Una mujer de Cipolletti vivió una verdadera odisea al intentar construir su casa. Confiada en el compromiso de una empresa que le ofrecía una solución “llave en mano”, firmó un contrato y entregó una importante suma de dinero. Pero lo que debía ser un proyecto de vida se transformó en un cúmulo de demoras, incumplimientos y angustias. La causa terminó en la Justicia, que le dio la razón y ordenó una indemnización por daños materiales, morales y punitivos.
Todo comenzó con una propuesta concreta: una vivienda de diseño minimalista, con dos dormitorios, a construirse sobre un terreno propio de la contratante. El contrato establecía un esquema de pagos por etapas y plazos claros para la ejecución. La ilusión estaba en marcha y en los papeles, el proyecto parecía viable.

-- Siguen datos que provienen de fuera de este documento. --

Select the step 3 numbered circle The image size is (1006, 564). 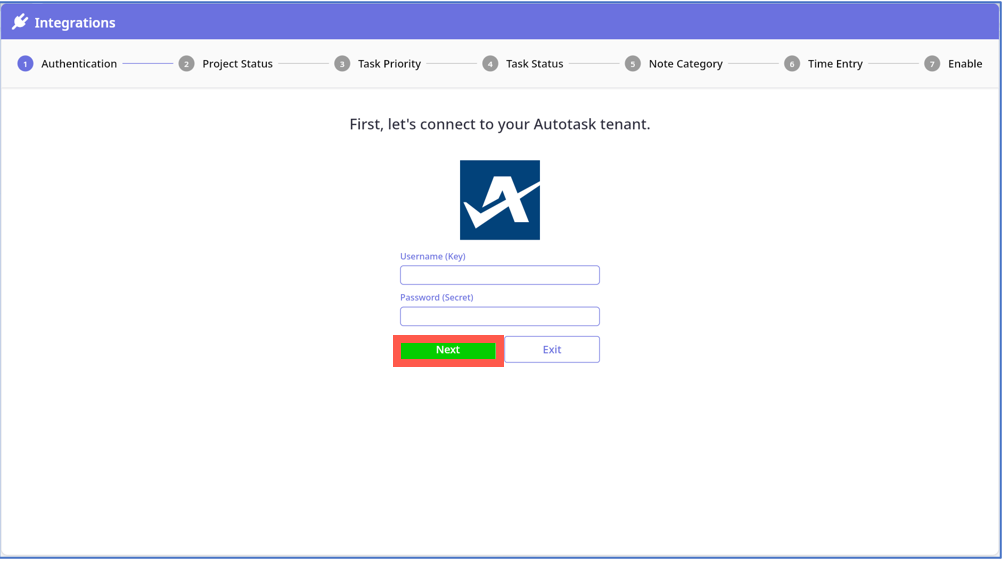pos(342,64)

La mujer cumplió desde el primer momento. Entregó una suma inicial importante, preparó el terreno con un contenedor, alquiló baños químicos y gestionó los servicios necesarios. Sin embargo, la obra no comenzó a tiempo. Con el correr de las semanas, los avances fueron escasos. La empresa, en lugar de asumir su responsabilidad, responsabilizó a la contratante por supuestos incumplimientos menores y exigió la firma de un anexo que alteraba las condiciones originales. La mujer, presionada por la situación, aceptó y realizó un nuevo pago.
A pesar de eso, los trabajos continuaron con intermitencias y sin señales de progreso real. La damnificada envió una carta documento para intimar a la empresa, pero recibió una respuesta confrontativa en la que fue acusada de no cumplir con sus obligaciones. Poco tiempo después, la obra se detuvo por completo.

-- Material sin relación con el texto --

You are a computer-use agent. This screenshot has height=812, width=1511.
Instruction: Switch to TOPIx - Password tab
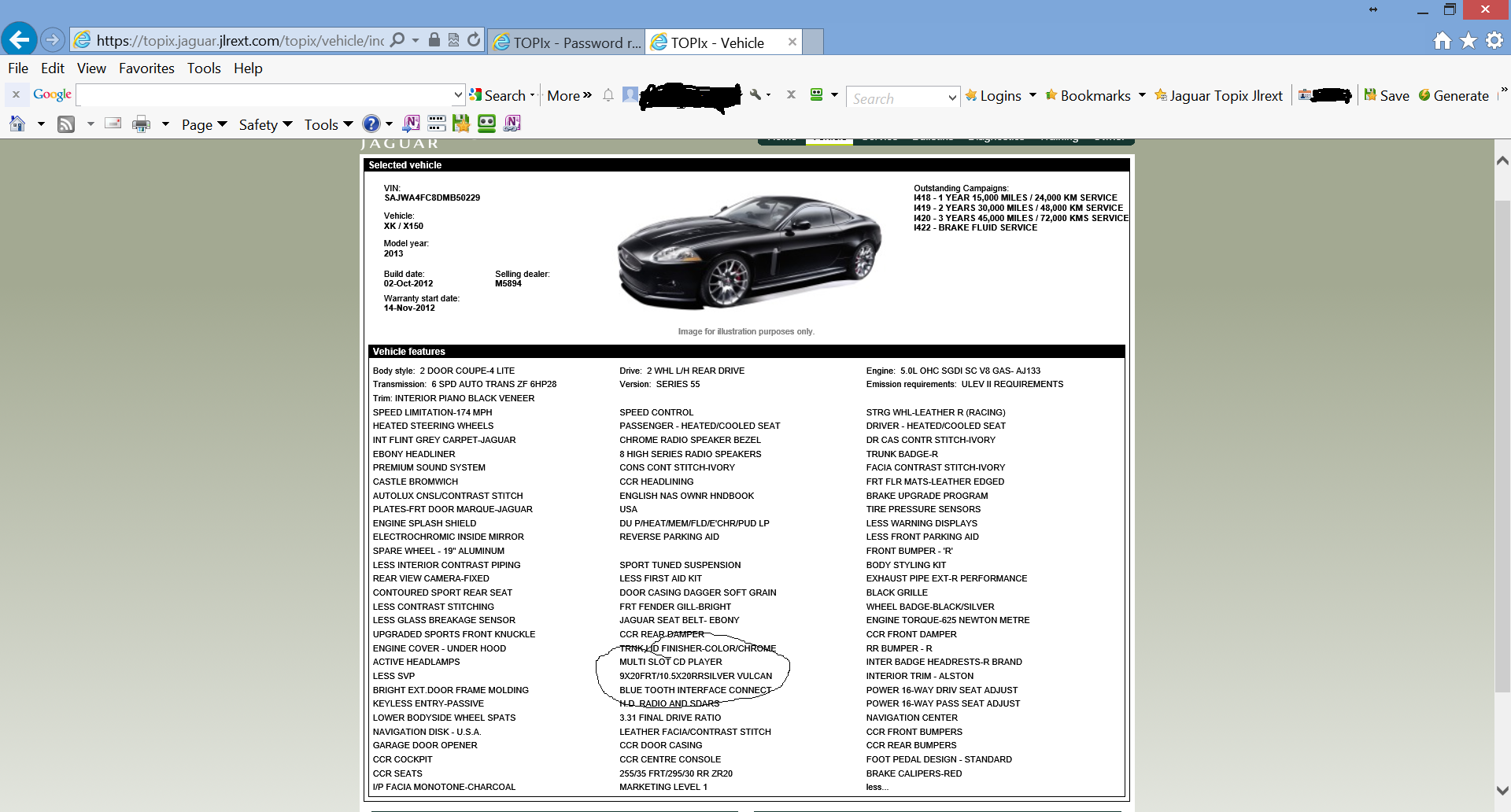567,42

En una instancia de mediación, las partes acordaron un nuevo esquema de finalización que incluía el pago de una suma pendiente, la entrega de aberturas y la instalación del sistema de gas. Sin embargo, la empresa no cumplió con ninguno de esos puntos. Ni siquiera devolvió las llaves del inmueble.
Frente a la inacción, la mujer resolvió dar por terminado el contrato, envió nuevas cartas documento y presentó una demanda judicial por daños y perjuicios. Durante el proceso, se incorporaron pruebas clave: documentación contractual, un informe técnico que determinó que la obra solo tenía un 58% de avance, y certificados médicos que acreditaron el impacto emocional que el conflicto tuvo en la vida de la demandante.
La sentencia consideró todos estos elementos. El tribunal determinó el porcentaje de incumplimiento, evaluó la diferencia entre lo pagado y lo efectivamente construido, y reconoció un resarcimiento por daño moral. También aplicó un monto por daño punitivo, es decir, una sanción económica ejemplificadora por la conducta de la empresa durante la relación contractual y el litigio.
El fallo condenó a las firmas Visur Desarrollos Inmobiliarios, Venta Automotores y a una persona física vinculada al emprendimiento. Si bien la sentencia es de primera instancia y puede ser apelada, marca un precedente relevante para quienes depositan su confianza en empresas del rubro y se enfrentan a promesas que no se cumplen.